Pour certain(e)s, l’envie du second est loin, très loin après l’arrivée du premier. Certaines mamans à qui on pose la question  « Et le second ? » (oui les gens adorent demander ça dès la sortie de la maternité) répondent sans hésitation :

« Ah non ! Pas de second ! »

Puis elles nuancent parfois par un « ou alors dans quelques années… »

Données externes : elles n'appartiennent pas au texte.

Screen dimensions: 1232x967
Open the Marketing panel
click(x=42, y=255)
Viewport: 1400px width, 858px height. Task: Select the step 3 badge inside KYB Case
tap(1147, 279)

Ce n’est pas mon cas. Tout juste quelques jours, quelques semaines après l’accouchement que je songeais déjà au second. Ma cousine a annoncé sa seconde grossesse lorsque ma fille avait 4 ou 5 mois, j’ai été jalouse avant d’être contente pour elle. En écrivant cela j’ai l’impression d’être une mère indigne qui n’aime pas assez sa fille et désire un autre bébé pour compenser… Mais non j’aime ma fille d’une façon que je n’aurai pas cru possible. Et cette bouffée d’amour et de bonheur j’en veux encore.

Je vous l’ai déjà dit, j’ai adoré être enceinte. Pourtant alitée, je me suis ennuyée et je ne pouvais rien faire, j’aurai dû être inquiète mais j’étais sereine et porter un bébé dans mon ventre a été magnifique. Peut être les hormones ! 😉 J’ai aimé la sentir bouger, sentir son hoquet même si elle m’empêchait de dormir, j’ai adoré la sentir répondre aux ronronnements de mon chat, s’apaiser lorsque son papa posait la main sur mon ventre (même si il se vexait),…

J’ai bien vécu mon accouchement, je ne vais pas dire que j’ai aimé ça mais j’en garde un bon souvenir. Je n’ai pas de mot pour vous décrire le bonheur lorsque je l’ai vu pour la première fois et prise dans mes bras (Oh, une larme au coin de mon œil).

Les premiers jours, les premières semaines, les premiers mois… Tout a été parfait ou presque. J’ai l’habitude de dire « j’ai un bébé parfait » pourtant elle pleure parfois (rarement), elle ne dort pas toujours très bien, elle passe quelques crises/phases très difficiles à vivre,… Mais je l’aime toujours autant et je suis toujours aussi comblée de bonheur (mais fatiguée… et parfois énervée !).

Aujourd’hui ma fille a un an et même si elle demande beaucoup de temps, de câlins, de jeux, de patience,… Même si elle me fatigue, que je ne dort pas beaucoup et qu’elle est collée à moi ma petite arapède, l’envie reste là.

Ces derniers temps l’envie est encore plus présente… Depuis septembre il y a eu quatre naissances dans mon entourage plus ou moins proche et ces heureux événements n’y sont sûrement pas étrangers.

Malheureusement les conditions matérielles ne sont pas réunies et le papa est beaucoup plus raisonnable que moi.

Il n’y aura pas de second pour le moment.